A-level results: A different level of chaos

The fiasco of A-level results this week has, in the words of the Vice Chancellor, introduced “a different level of chaos, which we need to work out.”

On the one hand, the government U-turn to award students’ A-level results based on the assessments of their teachers, will, theoretically mean more students in the system to enter higher education this year, which has to be a good thing for Brighton. It’s also a good thing for those students who have been messed about emotionally by a disastrous system which was wrong on so many levels, not least of which was the clearly discriminatory assumptions favouring those from affluent backgrounds at fee-paying schools.

However, the relaxation of the cap which restricted all universities to only be able to recruit home students up to a 5% increase on their projections, will mean that some will keep taking students until they have successfully offset international recruitment shortfalls, and possibly further. We’re back to the scenario of universities like Bristol expanding even more at the expense of other less prestigious institutions.

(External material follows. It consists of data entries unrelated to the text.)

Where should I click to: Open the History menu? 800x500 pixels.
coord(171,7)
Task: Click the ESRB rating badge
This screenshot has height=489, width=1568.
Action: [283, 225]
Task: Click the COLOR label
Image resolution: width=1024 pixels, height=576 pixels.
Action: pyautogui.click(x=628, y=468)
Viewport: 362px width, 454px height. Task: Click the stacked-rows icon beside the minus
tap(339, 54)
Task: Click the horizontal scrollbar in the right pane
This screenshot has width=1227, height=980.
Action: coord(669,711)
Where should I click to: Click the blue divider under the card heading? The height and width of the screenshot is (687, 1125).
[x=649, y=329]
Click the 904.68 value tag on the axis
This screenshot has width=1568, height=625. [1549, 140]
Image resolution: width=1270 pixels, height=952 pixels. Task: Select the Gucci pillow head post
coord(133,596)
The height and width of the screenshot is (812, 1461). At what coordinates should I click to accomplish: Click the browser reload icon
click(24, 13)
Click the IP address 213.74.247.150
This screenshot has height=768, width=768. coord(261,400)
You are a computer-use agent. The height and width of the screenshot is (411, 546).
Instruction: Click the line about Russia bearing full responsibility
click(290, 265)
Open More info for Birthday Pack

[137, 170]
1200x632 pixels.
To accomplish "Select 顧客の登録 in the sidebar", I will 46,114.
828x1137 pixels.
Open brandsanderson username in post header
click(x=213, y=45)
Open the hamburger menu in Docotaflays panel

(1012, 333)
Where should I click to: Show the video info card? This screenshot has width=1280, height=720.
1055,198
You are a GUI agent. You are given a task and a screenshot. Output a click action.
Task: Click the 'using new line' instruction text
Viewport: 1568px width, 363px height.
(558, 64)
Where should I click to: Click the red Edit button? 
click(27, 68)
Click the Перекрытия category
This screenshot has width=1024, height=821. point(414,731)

I think most people would accept that the 5% cap on home recruitment was irrelevant to Brighton. What’s important though is the shift of students from Brighton to other places because that’s now possible, and I would guess that at this stage, there are more potential students drifting off elsewhere than calling up to see if they can get onto a course here. Some will just not turn up in October.

I hope I’m wrong about all this, but the signs are that the way in which this pandemic and the government response to it has played out so far, is that some universities will be fine and others will be significantly short of students and funding.

This is, of course, all down to the idiocy of the ideologically-driven plan to make the money follow the student. The marketisation of higher education is the root cause of all this turmoil and people who think that the market call solve the world’s problems are deluded by their own experience, which is that it normally works out ok for them.